Goal: Count the lines in the records below that contain the string "coordinates", treating uppercase and lowercase as different, and reply with only the number.
■ ■ ■ ■ ■
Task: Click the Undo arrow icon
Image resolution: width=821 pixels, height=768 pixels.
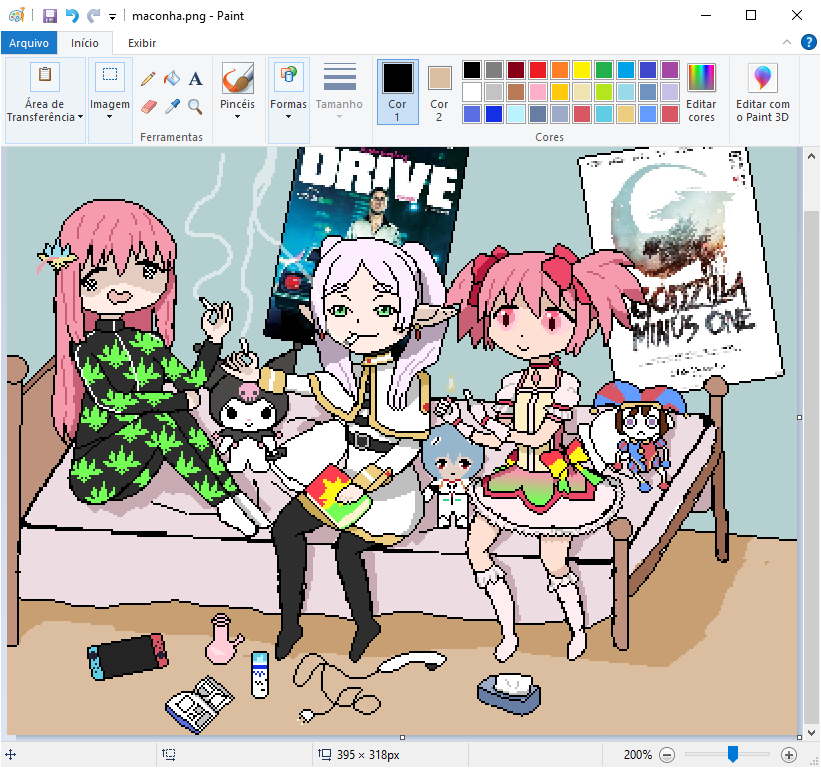Action: [x=72, y=16]
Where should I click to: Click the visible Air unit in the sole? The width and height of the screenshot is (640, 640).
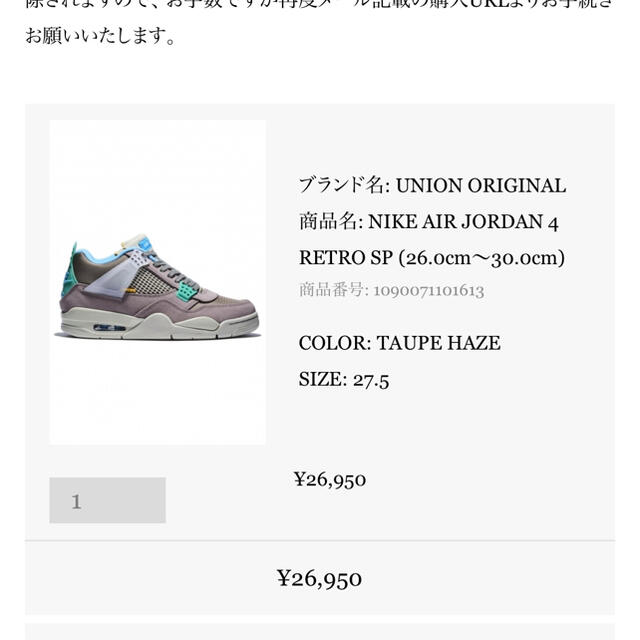click(109, 328)
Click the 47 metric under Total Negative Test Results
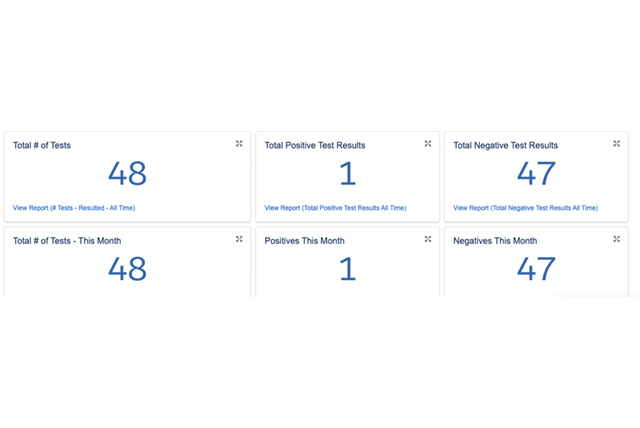 (x=536, y=174)
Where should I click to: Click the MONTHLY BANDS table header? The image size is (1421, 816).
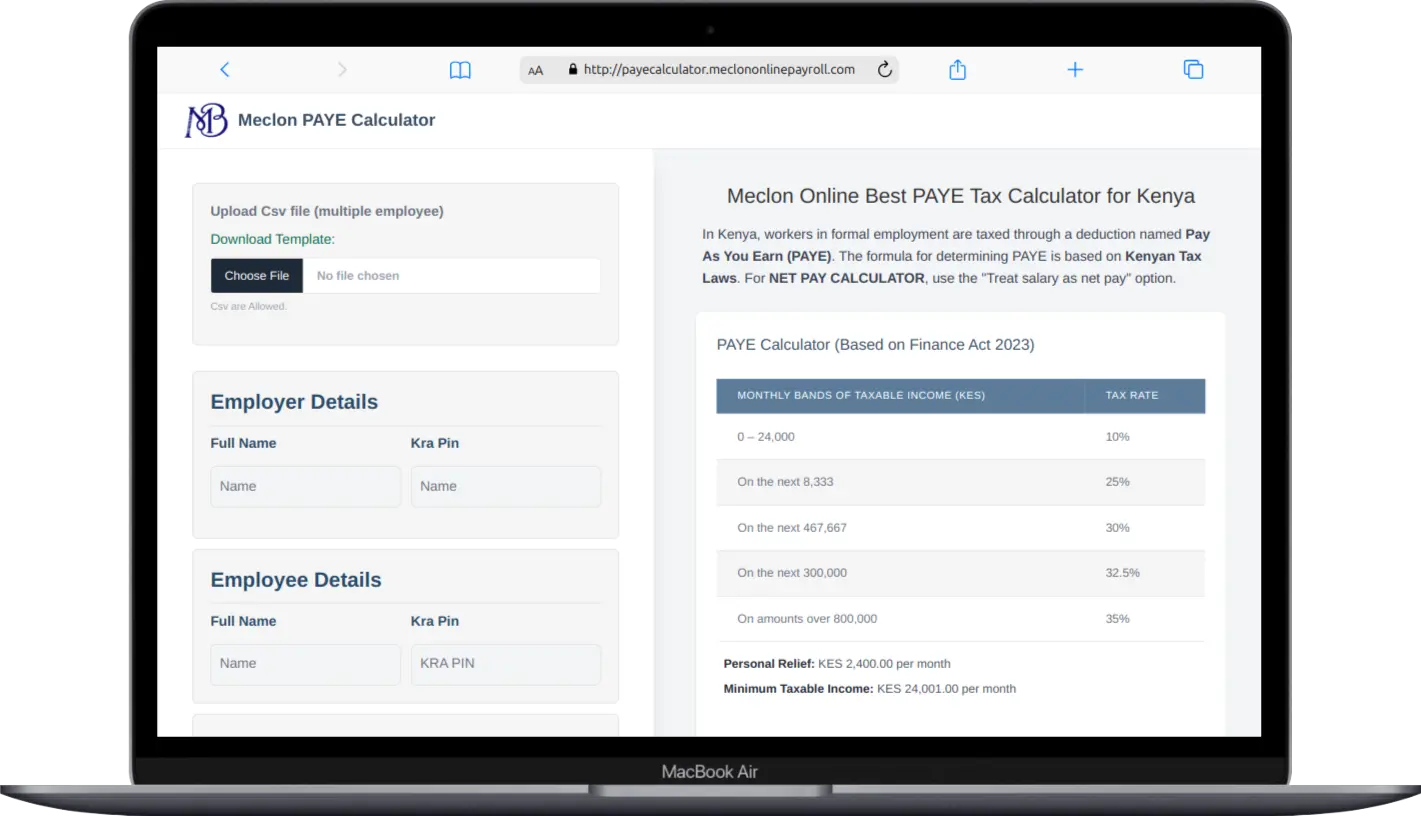860,395
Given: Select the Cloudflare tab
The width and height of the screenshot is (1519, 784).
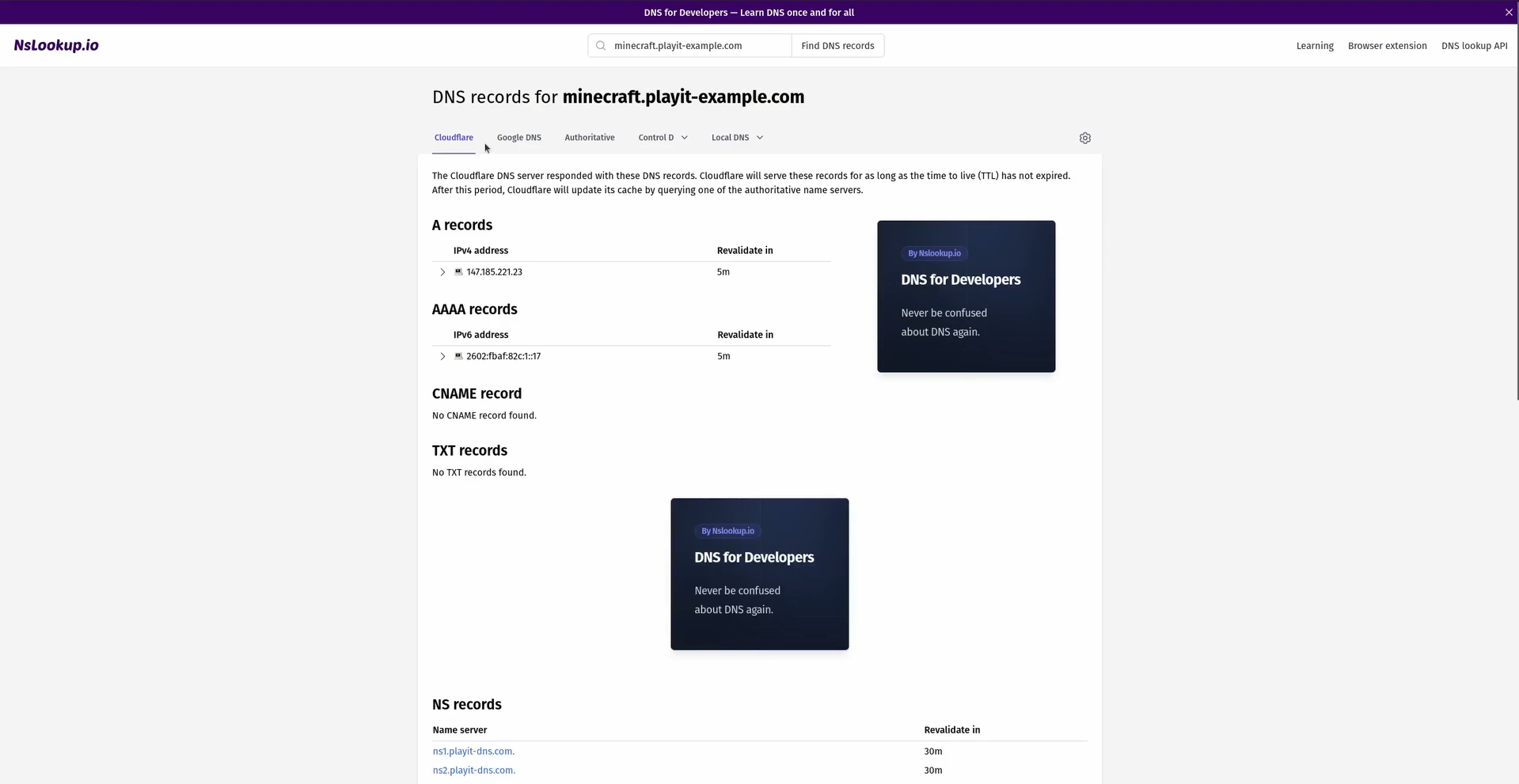Looking at the screenshot, I should click(x=454, y=138).
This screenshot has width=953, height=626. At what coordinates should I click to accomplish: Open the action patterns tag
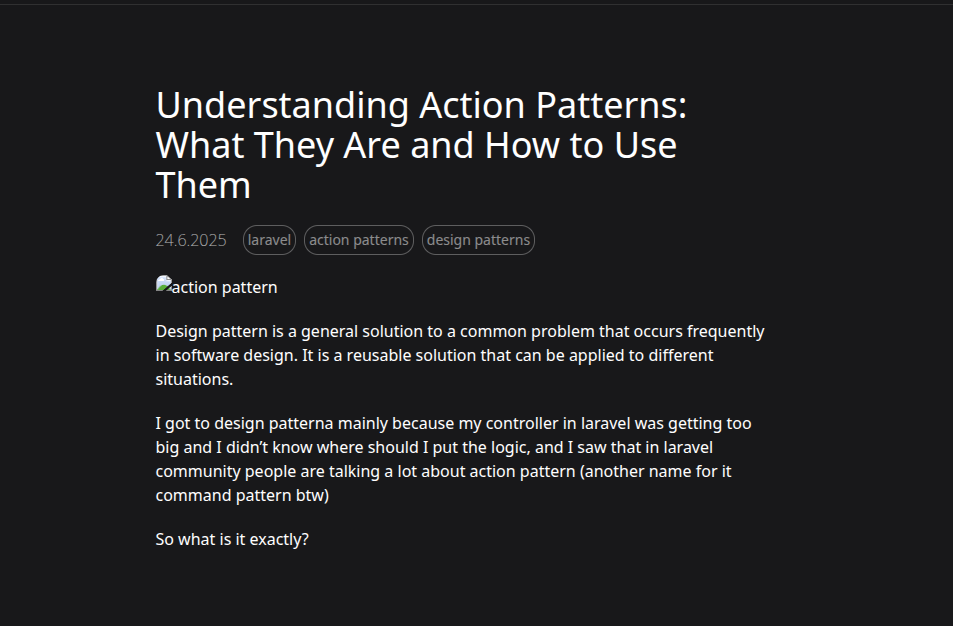tap(358, 240)
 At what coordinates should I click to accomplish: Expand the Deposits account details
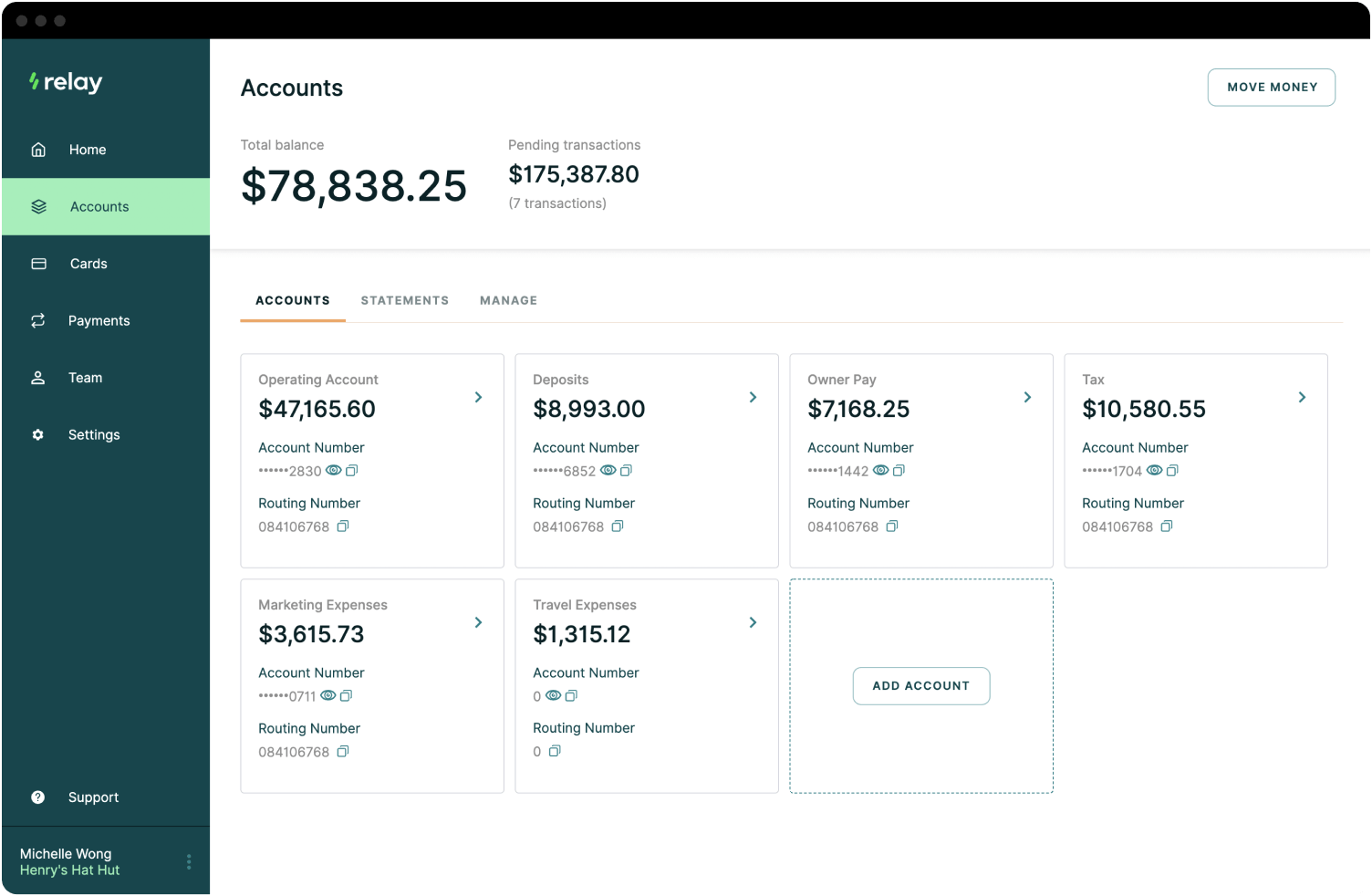point(753,397)
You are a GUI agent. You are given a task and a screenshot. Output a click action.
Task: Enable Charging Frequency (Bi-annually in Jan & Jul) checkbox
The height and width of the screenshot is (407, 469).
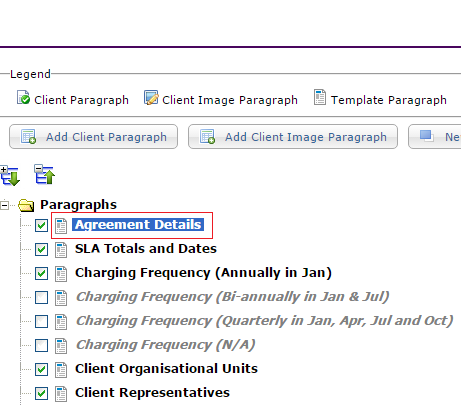click(x=41, y=298)
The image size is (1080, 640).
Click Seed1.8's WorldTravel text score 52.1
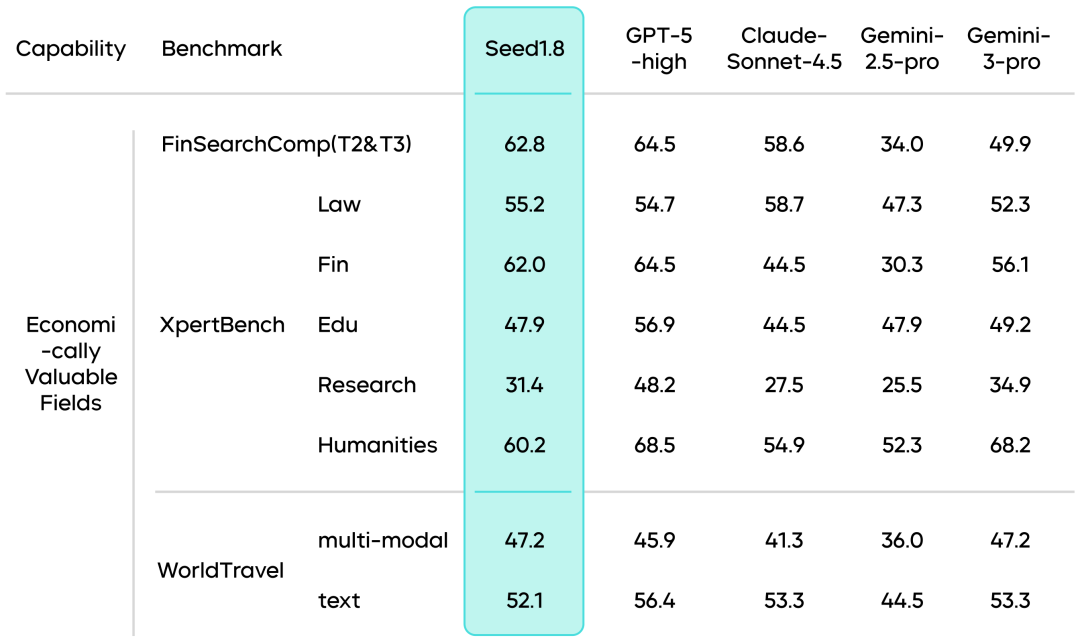(x=524, y=601)
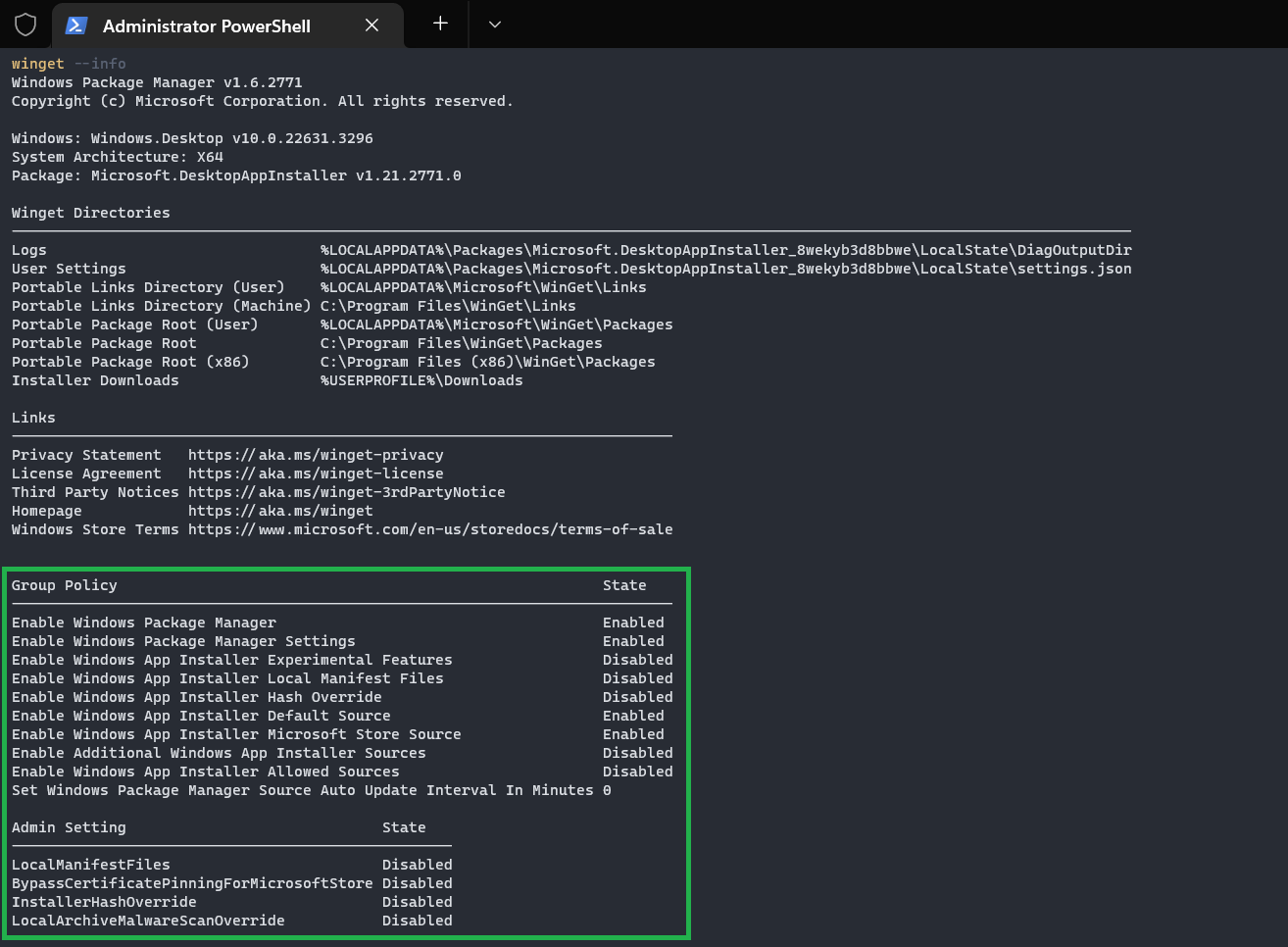Open the winget-privacy statement link
Viewport: 1288px width, 947px height.
(x=316, y=455)
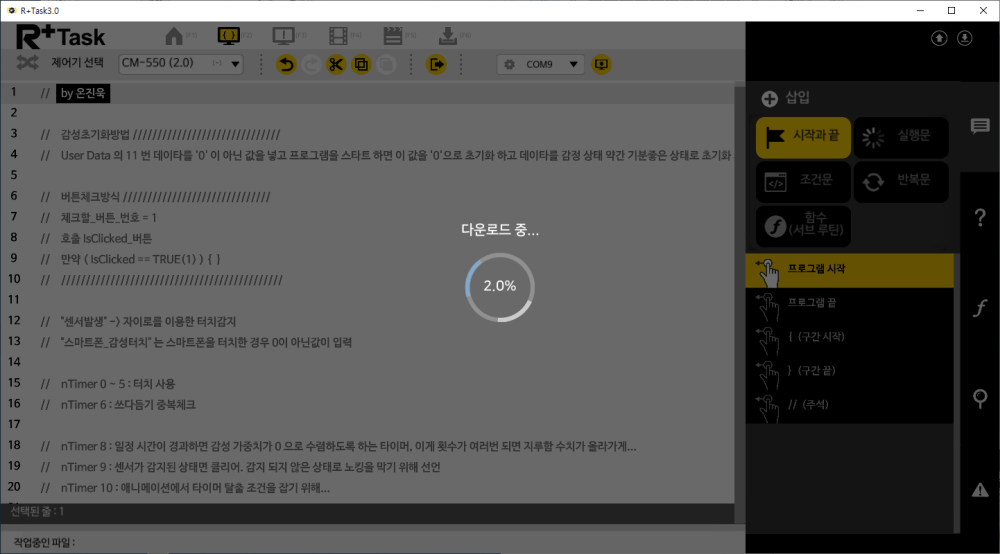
■ ■ ■ ■ ■
Solution to this exercise: 2